Church, Finuge, Co. Kerry
Co. Kerry |
Churches & Chapels
In the graveyard at Finuge, in the barony of Clanmaurice in north Kerry, a medieval parish church has all but disappeared.
No walls remain above ground, no carved stonework marks the spot. What survives is the memory encoded in a place-name: local people long referred to the site as the "church field", a phrase that quietly insists something significant once stood there, even as the physical evidence has been absorbed into the earth and the surrounding graveyard.
The parish of Finuge, whose Irish name Fionnúig suggests an older Gaelic identity, appears in the documentary record as early as 1302, when a papal taxation of the Diocese of Ardfert valued the church of "Fynwach" at 20 shillings per annum, with tithes assessed at 2 shillings. By 1487 a cleric named Patrick de Curcy was associated with the parish church, then recorded as "Funich". In 1498, in a characteristic piece of late medieval ecclesiastical administration, the rectory was to be united with the diocesan chancellorship for the lifetime of one Thomas Lombrai, possibly Lombard. The 1615 Royal Visitation of the Diocese of Ardfert catches the parish in a telling moment of post-Reformation uncertainty: a minister named John Drea was resident and described as "legens", meaning he was a reader rather than a fully ordained incumbent. The living was valued at five pounds, the bishop was struggling to place proper clergy, and the church's income had been redirected towards the repair of the building itself.

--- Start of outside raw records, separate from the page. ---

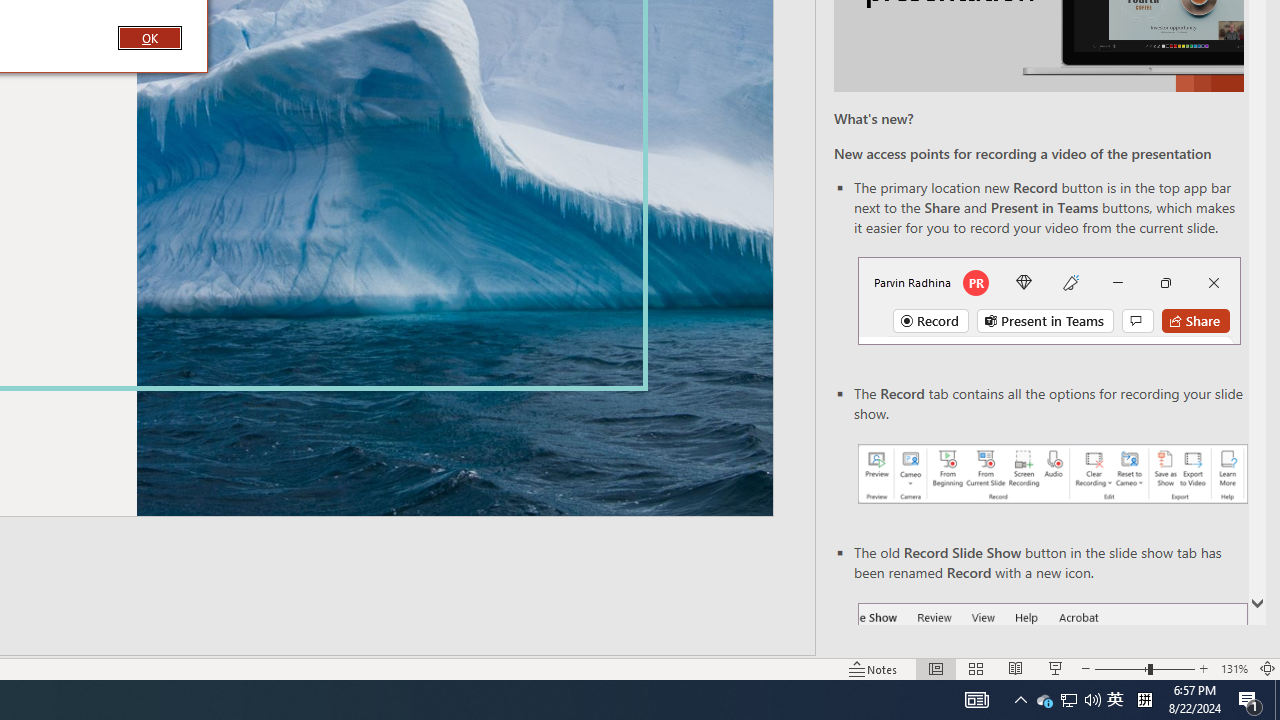
Zoom 131% (1234, 668)
Action Center, 1 new notification (1044, 699)
OK (1250, 699)
AutomationID: 4105 (149, 37)
Q2790: 100% (976, 699)
Notes  (1115, 699)
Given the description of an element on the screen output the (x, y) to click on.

The site's strange afterlife can be traced through two Ordnance Survey maps. On the six-inch survey of 1841 to 1842, the graveyard appears as a roughly square field, approximately 35.5 metres north to south and 36 metres east to west. By the time the same area was mapped again in 1939, the enclosure had grown and changed shape, appearing roughly circular at around 45 by 42 metres. Whether that shift reflects actual changes to the boundary, a difference in surveying method, or something else entirely is not recorded. What remains consistent across both maps is the label "Grave Yard", with no church marked, and no trace of the building that once gave this quiet Kerry townland its place in the Diocese of Ardfert's accounts.